What to produce:
Would you copy all lines in the data that contain the word "Task"?

Dataset excerpts:

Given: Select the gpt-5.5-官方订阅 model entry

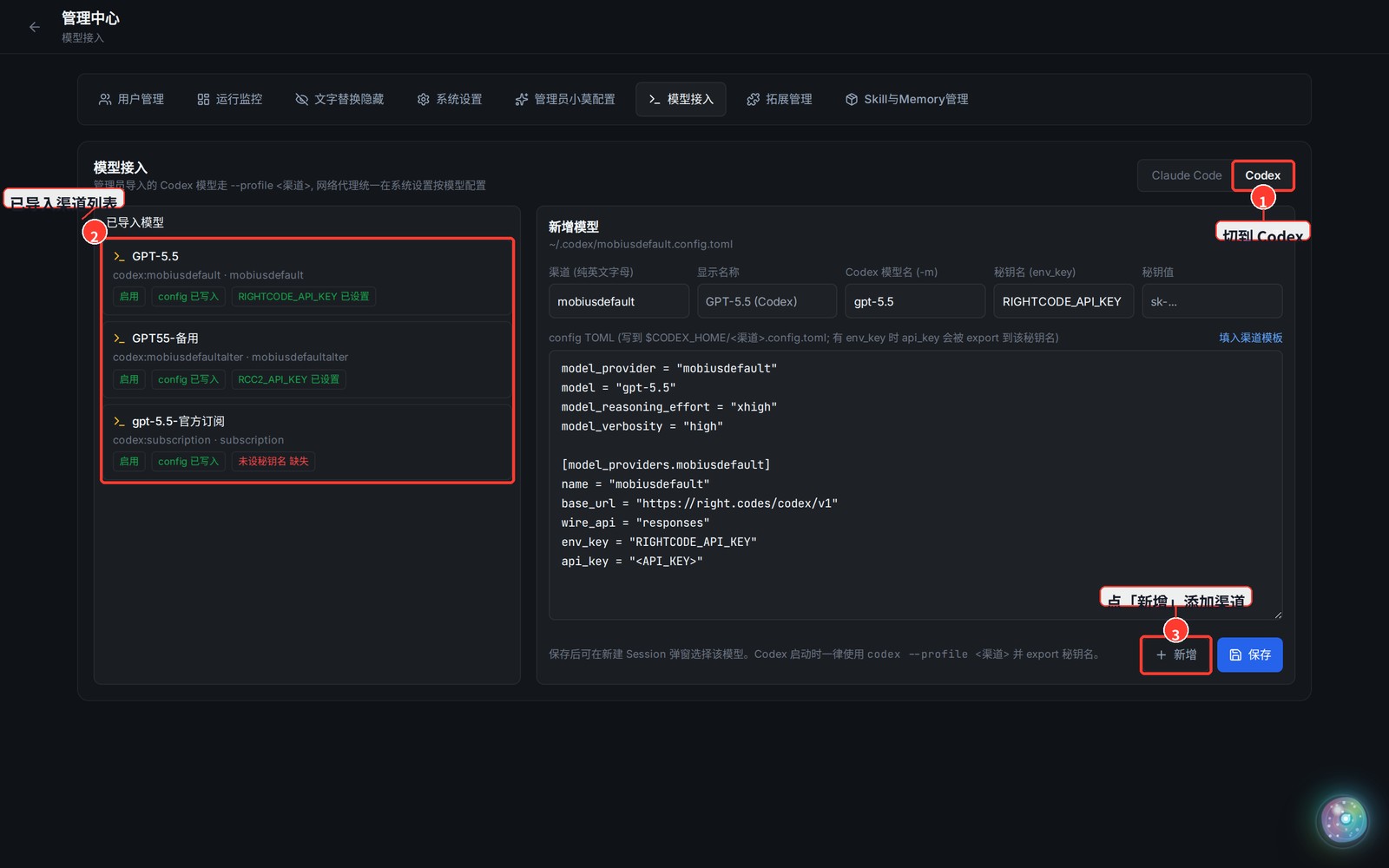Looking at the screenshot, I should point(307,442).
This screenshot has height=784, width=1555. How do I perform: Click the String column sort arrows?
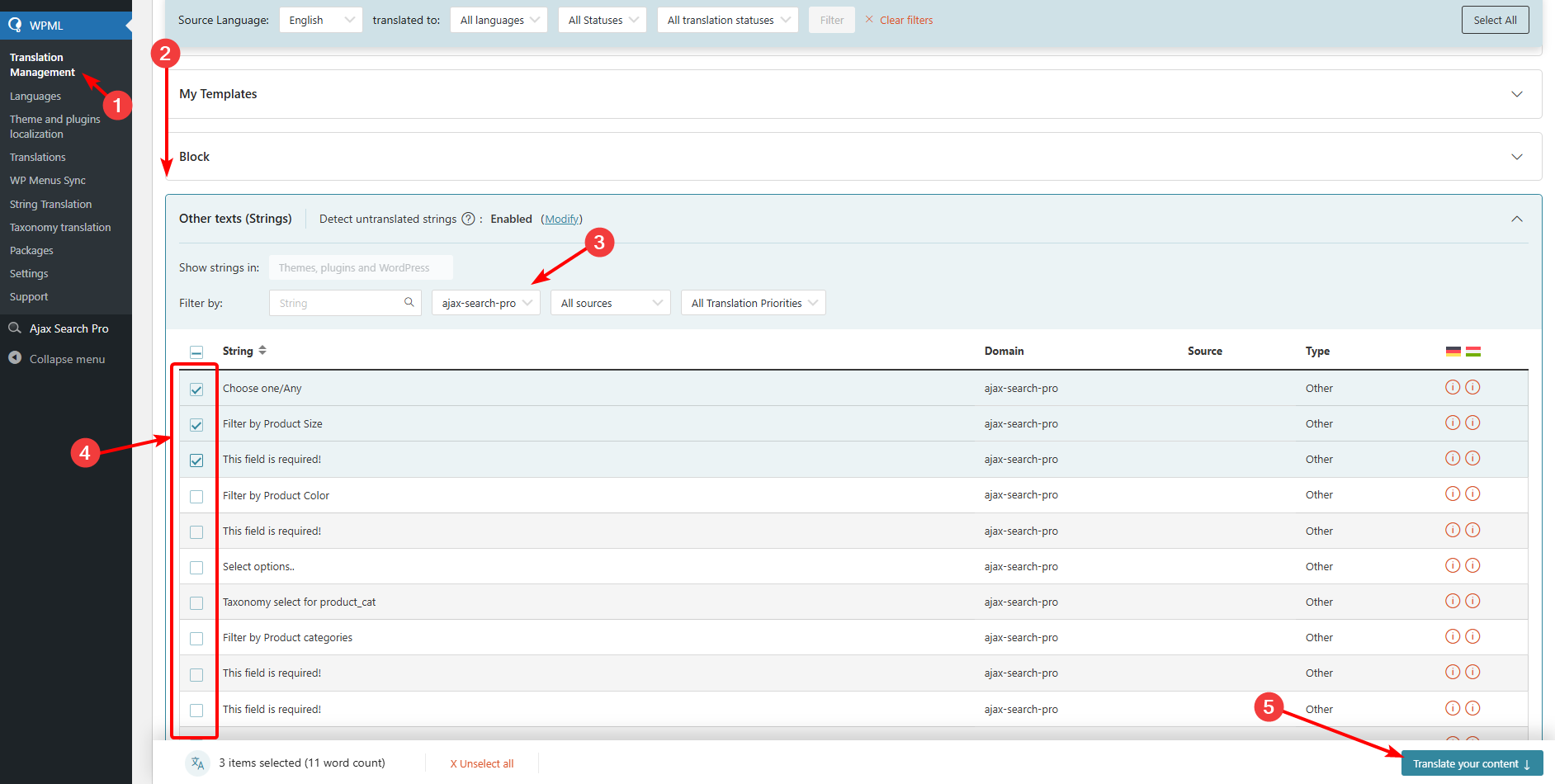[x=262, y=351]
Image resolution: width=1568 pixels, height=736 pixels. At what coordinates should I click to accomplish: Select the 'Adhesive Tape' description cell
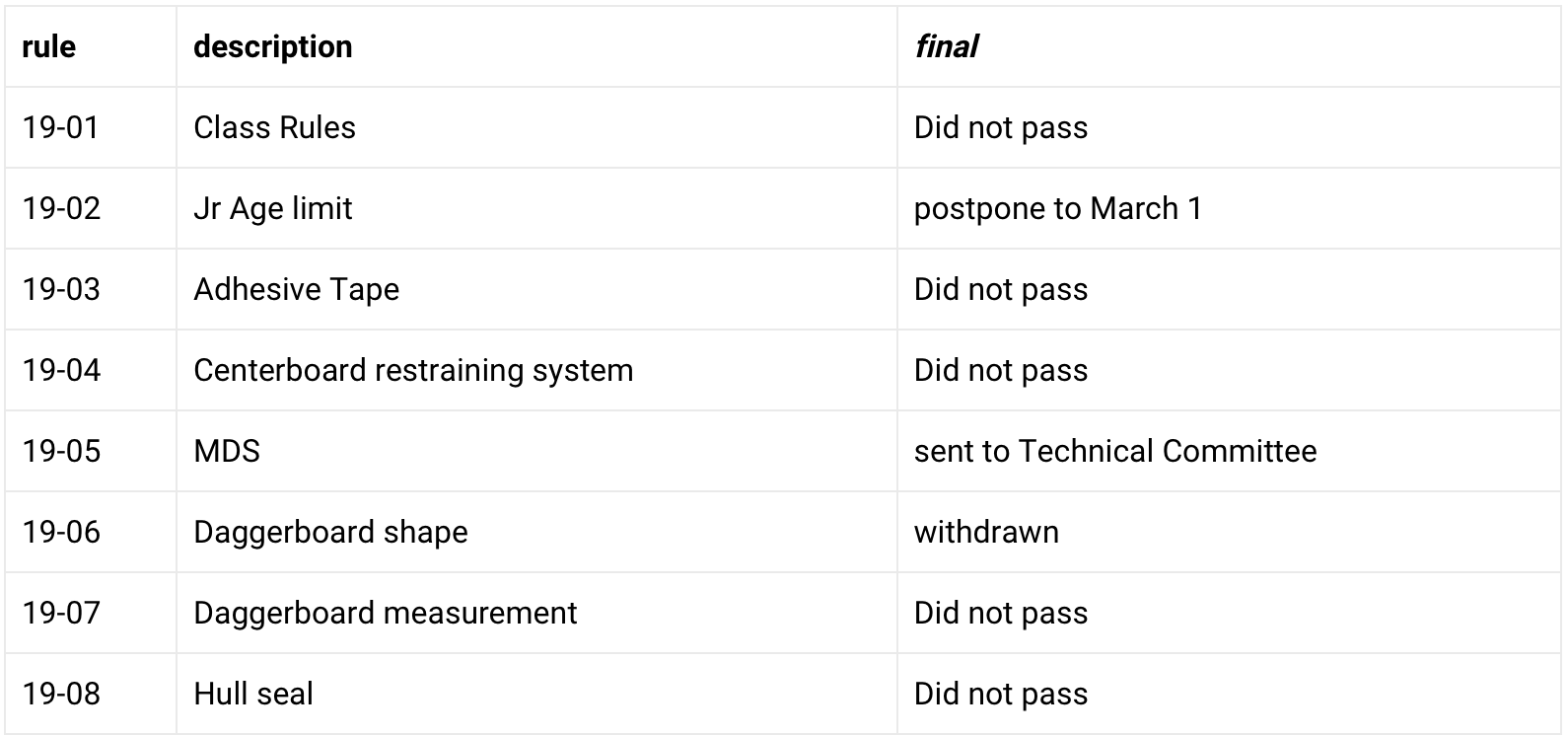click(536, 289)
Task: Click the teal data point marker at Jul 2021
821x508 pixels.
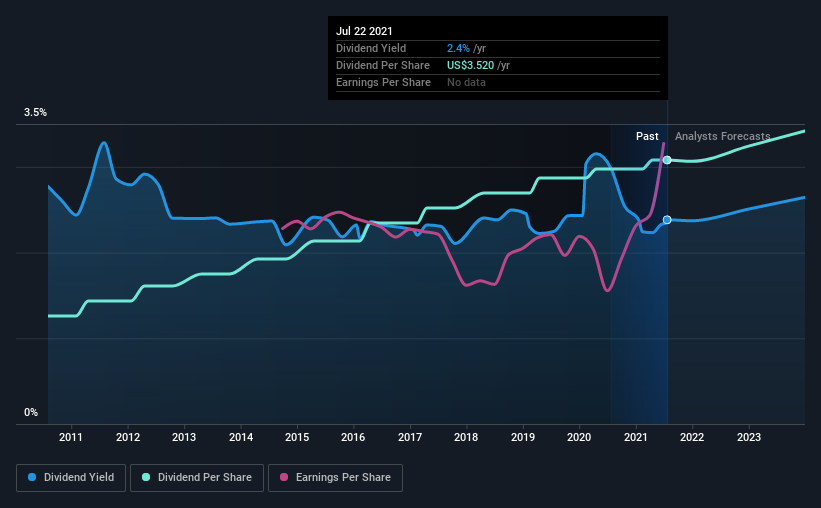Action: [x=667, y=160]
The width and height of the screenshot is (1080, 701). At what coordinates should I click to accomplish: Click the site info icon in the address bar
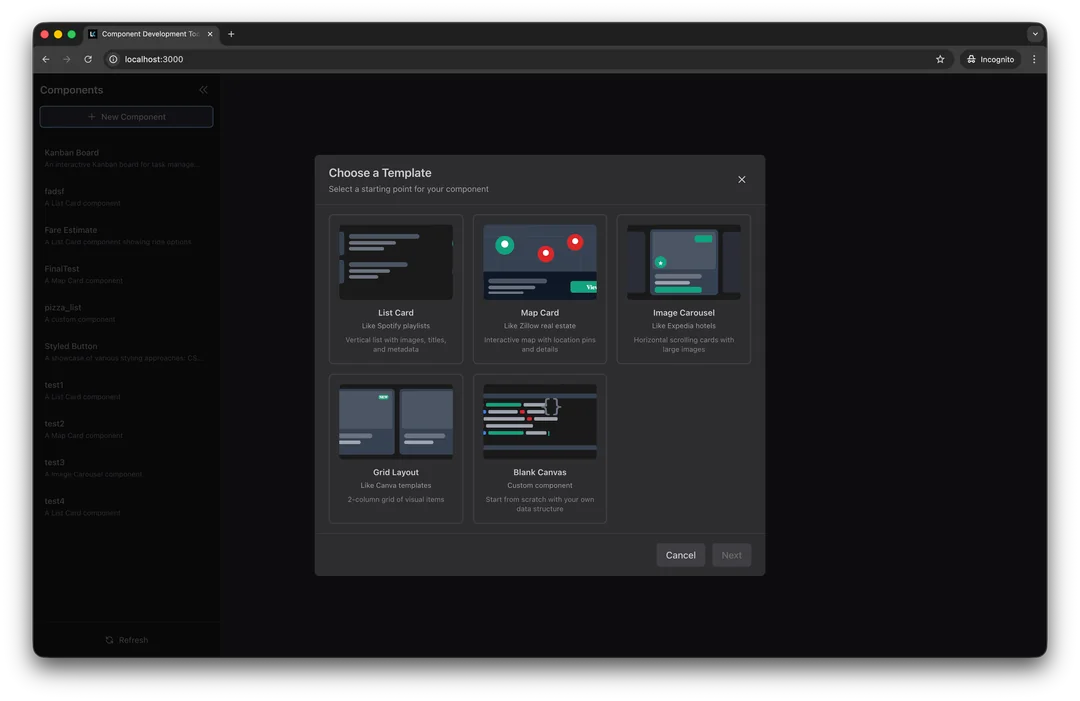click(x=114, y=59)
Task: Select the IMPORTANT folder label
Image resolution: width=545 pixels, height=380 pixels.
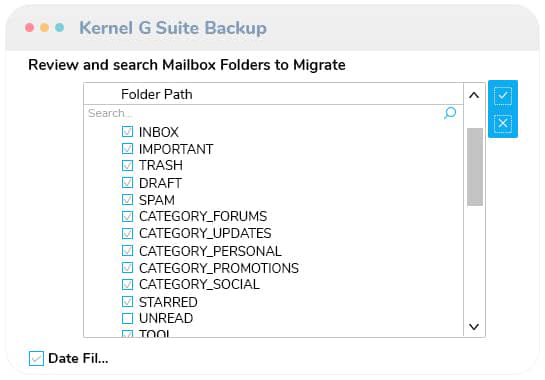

Reply:
Task: Click the teal data point marker at Jul 2021
Task: Select the IMPORTANT folder label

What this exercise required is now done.